[TASK ITEM]:
When you reach the line with "Given: Click Pittsburgh's" in the listing below, transcribe it and each line after it up to and including the line with "Given: Open the About dialog", exactly and with nothing else.

[DATA FOR PROCESSING]:

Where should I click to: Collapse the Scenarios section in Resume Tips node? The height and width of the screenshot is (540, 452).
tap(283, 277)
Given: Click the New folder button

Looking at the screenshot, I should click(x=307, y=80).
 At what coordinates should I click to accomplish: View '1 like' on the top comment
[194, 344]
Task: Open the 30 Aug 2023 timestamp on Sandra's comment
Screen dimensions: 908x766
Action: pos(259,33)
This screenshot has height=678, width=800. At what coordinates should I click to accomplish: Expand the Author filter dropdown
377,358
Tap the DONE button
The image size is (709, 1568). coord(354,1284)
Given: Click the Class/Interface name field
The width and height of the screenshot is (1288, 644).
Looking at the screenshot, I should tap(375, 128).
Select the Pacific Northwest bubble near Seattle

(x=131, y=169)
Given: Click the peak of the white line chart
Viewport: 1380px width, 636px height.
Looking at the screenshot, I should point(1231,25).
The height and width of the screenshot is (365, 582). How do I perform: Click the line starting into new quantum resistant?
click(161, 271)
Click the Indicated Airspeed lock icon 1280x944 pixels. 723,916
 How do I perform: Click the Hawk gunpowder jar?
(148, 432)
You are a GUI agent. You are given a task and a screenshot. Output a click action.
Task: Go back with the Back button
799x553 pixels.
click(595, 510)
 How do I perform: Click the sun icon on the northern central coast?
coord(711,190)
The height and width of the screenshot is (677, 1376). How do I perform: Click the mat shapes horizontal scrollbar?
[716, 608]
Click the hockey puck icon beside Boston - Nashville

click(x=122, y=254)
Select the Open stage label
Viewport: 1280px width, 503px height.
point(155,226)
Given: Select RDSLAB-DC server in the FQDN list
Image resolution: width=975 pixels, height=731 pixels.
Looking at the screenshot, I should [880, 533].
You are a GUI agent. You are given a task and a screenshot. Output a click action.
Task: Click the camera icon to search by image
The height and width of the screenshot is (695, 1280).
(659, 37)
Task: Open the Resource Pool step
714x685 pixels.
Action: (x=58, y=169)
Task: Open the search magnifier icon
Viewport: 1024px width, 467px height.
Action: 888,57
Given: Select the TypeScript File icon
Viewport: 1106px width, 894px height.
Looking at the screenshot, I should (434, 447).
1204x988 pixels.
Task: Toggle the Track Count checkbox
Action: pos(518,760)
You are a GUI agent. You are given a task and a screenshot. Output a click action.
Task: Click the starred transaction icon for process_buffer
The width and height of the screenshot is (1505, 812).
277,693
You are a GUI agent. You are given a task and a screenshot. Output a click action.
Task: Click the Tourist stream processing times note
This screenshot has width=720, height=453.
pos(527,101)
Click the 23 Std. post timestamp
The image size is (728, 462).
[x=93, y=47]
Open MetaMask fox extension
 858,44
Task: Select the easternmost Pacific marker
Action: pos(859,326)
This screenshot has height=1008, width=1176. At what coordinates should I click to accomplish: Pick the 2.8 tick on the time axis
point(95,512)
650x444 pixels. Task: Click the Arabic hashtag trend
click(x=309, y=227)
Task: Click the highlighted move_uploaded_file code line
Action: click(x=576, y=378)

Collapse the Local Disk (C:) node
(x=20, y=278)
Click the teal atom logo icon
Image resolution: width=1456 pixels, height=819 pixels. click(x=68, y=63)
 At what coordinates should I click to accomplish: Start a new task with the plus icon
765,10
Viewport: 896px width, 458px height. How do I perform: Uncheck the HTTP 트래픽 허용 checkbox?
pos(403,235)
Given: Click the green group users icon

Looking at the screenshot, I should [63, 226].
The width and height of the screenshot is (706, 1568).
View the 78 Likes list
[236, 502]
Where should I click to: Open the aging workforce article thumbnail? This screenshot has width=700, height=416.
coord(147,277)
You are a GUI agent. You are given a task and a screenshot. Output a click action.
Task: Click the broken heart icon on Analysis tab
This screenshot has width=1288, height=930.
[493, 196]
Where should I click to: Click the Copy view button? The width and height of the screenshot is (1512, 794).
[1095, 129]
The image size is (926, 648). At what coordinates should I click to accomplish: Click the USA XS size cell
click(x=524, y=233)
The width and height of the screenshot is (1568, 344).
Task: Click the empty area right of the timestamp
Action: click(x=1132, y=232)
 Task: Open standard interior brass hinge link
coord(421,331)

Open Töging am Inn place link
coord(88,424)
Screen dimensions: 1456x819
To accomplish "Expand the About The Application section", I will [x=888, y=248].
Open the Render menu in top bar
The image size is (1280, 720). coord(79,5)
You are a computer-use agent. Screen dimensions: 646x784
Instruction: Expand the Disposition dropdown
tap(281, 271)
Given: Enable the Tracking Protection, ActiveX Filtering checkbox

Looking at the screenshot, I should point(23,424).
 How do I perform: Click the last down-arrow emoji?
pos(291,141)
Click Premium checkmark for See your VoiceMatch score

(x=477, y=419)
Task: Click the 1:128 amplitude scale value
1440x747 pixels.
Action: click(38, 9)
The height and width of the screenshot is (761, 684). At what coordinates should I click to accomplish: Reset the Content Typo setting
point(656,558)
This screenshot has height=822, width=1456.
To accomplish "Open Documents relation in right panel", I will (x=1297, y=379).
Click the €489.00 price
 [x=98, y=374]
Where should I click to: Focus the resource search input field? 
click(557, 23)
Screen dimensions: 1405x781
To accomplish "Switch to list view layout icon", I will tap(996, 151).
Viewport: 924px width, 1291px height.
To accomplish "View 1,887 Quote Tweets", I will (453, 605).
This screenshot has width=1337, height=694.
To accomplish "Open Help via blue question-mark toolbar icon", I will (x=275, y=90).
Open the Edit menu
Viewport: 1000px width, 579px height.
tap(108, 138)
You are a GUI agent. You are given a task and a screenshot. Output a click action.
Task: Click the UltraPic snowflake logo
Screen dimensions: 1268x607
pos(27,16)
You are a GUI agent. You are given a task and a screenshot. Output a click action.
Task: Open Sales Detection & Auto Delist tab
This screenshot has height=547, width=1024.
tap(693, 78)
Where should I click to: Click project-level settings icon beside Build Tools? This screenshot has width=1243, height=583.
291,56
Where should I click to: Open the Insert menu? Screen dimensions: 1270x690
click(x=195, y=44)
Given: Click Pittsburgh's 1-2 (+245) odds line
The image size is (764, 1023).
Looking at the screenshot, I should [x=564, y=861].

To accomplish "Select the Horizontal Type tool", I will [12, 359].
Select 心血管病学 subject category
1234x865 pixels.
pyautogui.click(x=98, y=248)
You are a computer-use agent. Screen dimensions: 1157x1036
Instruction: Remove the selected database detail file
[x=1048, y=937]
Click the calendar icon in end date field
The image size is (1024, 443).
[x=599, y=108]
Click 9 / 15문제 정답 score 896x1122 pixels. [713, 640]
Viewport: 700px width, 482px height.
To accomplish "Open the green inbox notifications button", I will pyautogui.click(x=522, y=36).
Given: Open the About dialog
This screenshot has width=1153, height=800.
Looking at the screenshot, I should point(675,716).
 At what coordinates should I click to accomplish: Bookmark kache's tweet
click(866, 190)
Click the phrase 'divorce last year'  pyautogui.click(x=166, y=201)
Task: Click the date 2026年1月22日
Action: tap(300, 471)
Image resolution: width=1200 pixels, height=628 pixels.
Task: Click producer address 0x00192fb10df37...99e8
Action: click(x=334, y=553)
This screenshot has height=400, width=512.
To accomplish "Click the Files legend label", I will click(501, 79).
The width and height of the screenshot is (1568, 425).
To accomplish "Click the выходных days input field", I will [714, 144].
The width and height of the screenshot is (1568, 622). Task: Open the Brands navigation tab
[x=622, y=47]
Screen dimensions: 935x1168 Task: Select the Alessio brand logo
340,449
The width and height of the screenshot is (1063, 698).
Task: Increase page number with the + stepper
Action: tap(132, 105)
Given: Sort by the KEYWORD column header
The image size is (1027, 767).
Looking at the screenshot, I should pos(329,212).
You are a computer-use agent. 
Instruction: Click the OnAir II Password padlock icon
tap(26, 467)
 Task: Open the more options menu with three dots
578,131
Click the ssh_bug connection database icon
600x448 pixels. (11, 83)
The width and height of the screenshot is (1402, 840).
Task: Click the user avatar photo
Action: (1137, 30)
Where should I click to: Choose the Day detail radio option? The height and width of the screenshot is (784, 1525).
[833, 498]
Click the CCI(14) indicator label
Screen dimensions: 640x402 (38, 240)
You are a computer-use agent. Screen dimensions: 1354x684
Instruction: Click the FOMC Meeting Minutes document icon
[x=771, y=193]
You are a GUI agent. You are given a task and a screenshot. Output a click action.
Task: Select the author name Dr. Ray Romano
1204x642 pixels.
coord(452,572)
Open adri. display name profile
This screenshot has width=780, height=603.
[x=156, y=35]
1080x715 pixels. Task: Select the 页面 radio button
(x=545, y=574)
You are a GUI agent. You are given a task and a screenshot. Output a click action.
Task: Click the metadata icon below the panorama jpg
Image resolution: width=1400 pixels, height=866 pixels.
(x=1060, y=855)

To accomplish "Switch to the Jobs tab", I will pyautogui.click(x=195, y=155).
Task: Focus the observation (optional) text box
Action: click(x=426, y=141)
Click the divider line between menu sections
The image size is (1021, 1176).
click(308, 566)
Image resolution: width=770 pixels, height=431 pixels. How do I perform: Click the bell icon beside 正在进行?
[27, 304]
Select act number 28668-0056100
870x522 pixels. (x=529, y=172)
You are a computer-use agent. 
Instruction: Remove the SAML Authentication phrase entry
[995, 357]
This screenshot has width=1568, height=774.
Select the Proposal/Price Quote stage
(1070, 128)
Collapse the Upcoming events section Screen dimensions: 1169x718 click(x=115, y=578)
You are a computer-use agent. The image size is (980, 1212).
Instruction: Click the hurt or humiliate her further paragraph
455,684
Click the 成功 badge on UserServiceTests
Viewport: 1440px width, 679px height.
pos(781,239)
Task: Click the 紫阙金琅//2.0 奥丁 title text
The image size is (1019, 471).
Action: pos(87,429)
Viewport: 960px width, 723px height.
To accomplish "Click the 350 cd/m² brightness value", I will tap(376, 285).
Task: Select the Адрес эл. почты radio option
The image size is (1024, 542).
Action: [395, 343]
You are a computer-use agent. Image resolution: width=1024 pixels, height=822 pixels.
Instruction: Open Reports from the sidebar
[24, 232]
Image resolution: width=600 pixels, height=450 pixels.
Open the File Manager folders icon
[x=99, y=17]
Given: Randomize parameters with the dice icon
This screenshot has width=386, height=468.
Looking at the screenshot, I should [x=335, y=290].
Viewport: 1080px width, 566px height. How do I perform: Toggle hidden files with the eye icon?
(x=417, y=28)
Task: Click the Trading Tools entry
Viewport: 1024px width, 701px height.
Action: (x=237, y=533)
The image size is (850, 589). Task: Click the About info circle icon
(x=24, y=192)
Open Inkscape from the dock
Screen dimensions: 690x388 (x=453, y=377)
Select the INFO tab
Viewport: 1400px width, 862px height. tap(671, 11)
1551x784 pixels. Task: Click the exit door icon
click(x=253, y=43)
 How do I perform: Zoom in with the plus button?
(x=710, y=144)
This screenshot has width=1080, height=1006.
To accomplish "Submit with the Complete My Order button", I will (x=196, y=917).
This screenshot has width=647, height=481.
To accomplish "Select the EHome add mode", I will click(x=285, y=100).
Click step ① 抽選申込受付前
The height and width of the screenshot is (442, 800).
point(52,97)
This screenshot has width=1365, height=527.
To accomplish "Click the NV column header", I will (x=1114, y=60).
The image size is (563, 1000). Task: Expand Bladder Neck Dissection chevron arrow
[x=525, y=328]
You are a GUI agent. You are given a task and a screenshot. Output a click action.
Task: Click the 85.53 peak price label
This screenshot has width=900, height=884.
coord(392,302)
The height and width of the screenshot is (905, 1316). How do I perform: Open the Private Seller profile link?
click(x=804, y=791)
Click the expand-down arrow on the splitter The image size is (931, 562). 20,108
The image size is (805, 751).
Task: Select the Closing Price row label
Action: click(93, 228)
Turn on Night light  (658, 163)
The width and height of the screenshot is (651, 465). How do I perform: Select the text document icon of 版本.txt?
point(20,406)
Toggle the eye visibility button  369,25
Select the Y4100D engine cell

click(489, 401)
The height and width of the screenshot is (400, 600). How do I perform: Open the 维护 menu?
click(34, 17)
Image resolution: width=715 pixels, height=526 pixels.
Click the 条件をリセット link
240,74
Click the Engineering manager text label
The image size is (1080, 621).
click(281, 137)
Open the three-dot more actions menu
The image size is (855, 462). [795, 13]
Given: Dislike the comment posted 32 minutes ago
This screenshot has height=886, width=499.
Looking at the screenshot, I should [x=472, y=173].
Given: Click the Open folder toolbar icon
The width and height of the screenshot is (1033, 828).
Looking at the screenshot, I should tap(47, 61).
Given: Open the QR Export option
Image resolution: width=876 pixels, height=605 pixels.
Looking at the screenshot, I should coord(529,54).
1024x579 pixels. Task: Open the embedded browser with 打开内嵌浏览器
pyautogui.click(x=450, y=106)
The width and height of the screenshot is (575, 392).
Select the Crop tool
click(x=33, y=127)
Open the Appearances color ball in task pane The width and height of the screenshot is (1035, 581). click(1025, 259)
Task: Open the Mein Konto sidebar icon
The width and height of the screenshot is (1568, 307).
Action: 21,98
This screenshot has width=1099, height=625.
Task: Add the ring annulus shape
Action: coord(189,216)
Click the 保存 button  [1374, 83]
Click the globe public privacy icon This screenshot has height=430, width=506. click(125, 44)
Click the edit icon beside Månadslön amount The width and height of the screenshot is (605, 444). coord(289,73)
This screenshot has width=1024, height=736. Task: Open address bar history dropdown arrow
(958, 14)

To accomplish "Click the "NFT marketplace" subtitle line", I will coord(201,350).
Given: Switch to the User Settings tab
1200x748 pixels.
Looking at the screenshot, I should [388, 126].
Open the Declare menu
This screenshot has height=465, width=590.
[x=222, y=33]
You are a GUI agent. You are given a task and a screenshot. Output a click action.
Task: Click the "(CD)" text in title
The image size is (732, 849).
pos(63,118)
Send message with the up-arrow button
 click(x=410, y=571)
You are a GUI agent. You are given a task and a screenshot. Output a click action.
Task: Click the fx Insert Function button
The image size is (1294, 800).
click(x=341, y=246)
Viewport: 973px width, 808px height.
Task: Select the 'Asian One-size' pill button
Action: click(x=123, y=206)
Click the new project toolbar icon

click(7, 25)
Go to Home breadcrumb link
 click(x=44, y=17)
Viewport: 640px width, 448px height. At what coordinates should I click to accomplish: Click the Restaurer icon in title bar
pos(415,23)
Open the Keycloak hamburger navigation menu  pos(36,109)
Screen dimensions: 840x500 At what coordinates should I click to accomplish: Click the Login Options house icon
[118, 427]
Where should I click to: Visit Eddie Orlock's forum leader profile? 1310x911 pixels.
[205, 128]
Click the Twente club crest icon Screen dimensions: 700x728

[YOUR RESPONSE]:
Given: Click Pittsburgh's 1-2 (+245) odds line
The image size is (764, 1023).
Looking at the screenshot, I should [x=564, y=861].

To accomplish "Select the Horizontal Type tool", I will [12, 359].
Select 心血管病学 subject category
1234x865 pixels.
pyautogui.click(x=98, y=248)
You are a computer-use agent. Screen dimensions: 1157x1036
Instruction: Remove the selected database detail file
[x=1048, y=937]
Click the calendar icon in end date field
The image size is (1024, 443).
[x=599, y=108]
Click 9 / 15문제 정답 score 896x1122 pixels. [713, 640]
Viewport: 700px width, 482px height.
To accomplish "Open the green inbox notifications button", I will pyautogui.click(x=522, y=36).
Given: Open the About dialog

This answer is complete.